• Tâches:
1 – Répondez aux questions suivantes à partir de la critique de Hasard ou destinée :
(a) Quels studios ont regroupé les récits dans ce livre ?
(b) Combien de récits distincts le livre contient-il ?
(c) Quel lieu le jeune écuyer doit-il franchir pour porter la missive ?
2 – Réécrivez le passage de la critique de Hasard ou destinée qui va de « Qu'un jeune écuyer » jusqu'à « dégagent. Dépaysement assuré! » inclus, en remplaçant « marais » par « bois ».
3 – Rédigez la suite de la critique de Hasard ou destinée à partir de sa dernière phrase.

• Extrait du document:
Écrit le dimanche 18 septembre 2016 par PG Luneau

Quel étonnant petit bouquin que ce Hasard ou destinée! Les Studios Lounak, de Montréal, y ont regroupé trois récits distincts de Becky Cloonan, très courts, mettant chacun en scène deux ou trois personnages dans un contexte médiéval fortement teinté de fantastique... mais un fantastique angoissant, basé sur les croyances et les mythes ancestraux qui morpionnaient l'époque. Fantômes, loups-garous, sorcelleries et autres démoneries sont ici à l'honneur.

Qu'un jeune écuyer soit mandaté par son maître d'aller porter une troublante missive par-delà un marais hanté, qu'un brave chevalier délaisse sa dulcinée pour aller combattre une malbête gigantesque ou qu'un jeune couple se sente épié pour une dette de sang (!?), ce qui caractérise chacun de ces récits de peu de mots, ce sont le raffinement des traits de l'auteure et les envoutantes ambiances mystiques qui s'en dégagent. Dépaysement assuré!

Car c'est à des récits aussi torturés que ses personnages de Beecky Cloonan nous convie. Des récits à la construction plus que subtile, qui demande une bonne dose de concentration et un soupçon d'instinct! L'étrange teneur des relations qui unissent les personnages, leur manière sibylline de s'exprimer et les nombreux non-dits sont autant de facteurs qui forcent le lecteur à être à l'affut de la moindre indication qui le guidera à interpréter adéquatement les situations... en autant qu'il accepte aussi de laisser de côté son esprit rationnel d'homme du XXIe siècle et de ne pas tout comprendre à sa première lecture!

• Matériel:
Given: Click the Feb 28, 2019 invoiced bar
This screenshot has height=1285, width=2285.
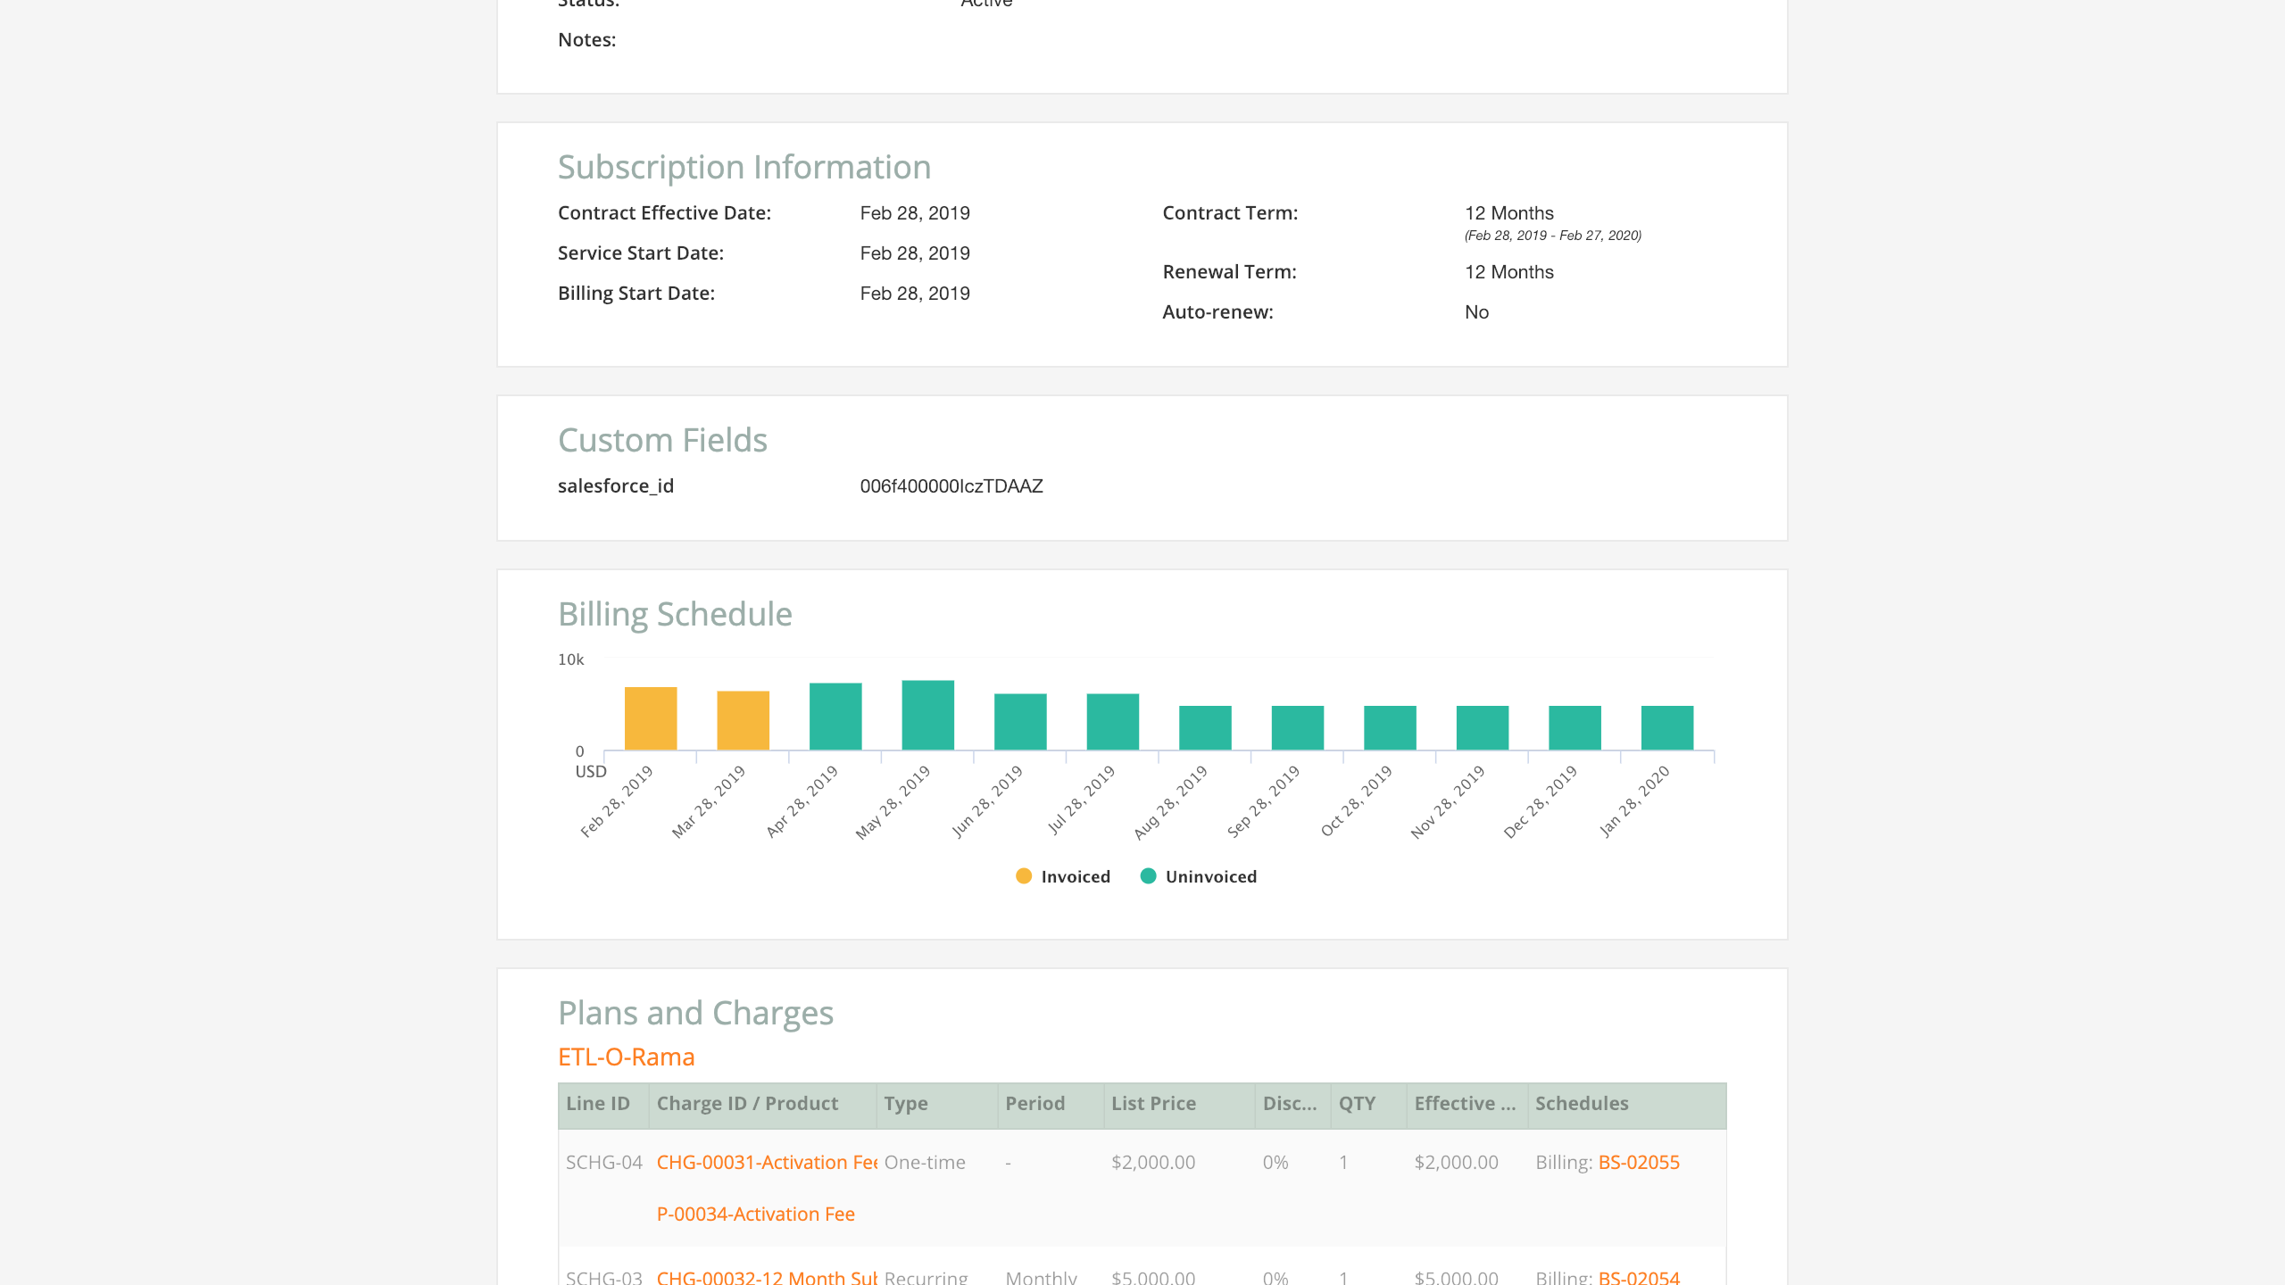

• Réponses:
1 –
(a) Les Studios Lounak, de Montréal.
(b) Trois.
(c) Un marais hanté.

2 –
Qu'un jeune écuyer soit mandaté par son maître d'aller porter une troublante missive par-delà un bois hanté, qu'un brave chevalier délaisse sa dulcinée pour aller combattre une malbête gigantesque ou qu'un jeune couple se sente épié pour une dette de sang (!?), ce qui caractérise chacun de ces récits de peu de mots, ce sont le raffinement des traits de l'auteure et les envoutantes ambiances mystiques qui s'en dégagent. Dépaysement assuré!

3 –
En effet, Loups, Marais et Déméter, les trois courts récits en question, gagnent à être relus une seconde fois, question de valider les impressions que notre première lecture nous a laissées. Car, tel un peintre impressionniste, c'est par petites touches indicibles au premier regard que Mme Cloonan tisse son univers! Un univers étonnant, onirique et morcelé, qu'un second regard aide à condenser un peu... D'ailleurs, quel plaisir que de jeter un second coup d'œil à chacune des planches de cette illustratrice de talent, toutes en noir, blanc et gris!

Un plaisir principalement destiné aux amateurs d'atmosphères un peu gothiques, donc,  aux lecteurs qui ne craignent pas de laisser des ambiances sulfureuses leur insuffler un sournois malaise au cœur... À partir de 16 ans.

À lire aussi : ma critique d'un autre bouquin de la même auteure : Gotham academy, dans ma chronique Quand on entre à Gotham, c'est pour y rester.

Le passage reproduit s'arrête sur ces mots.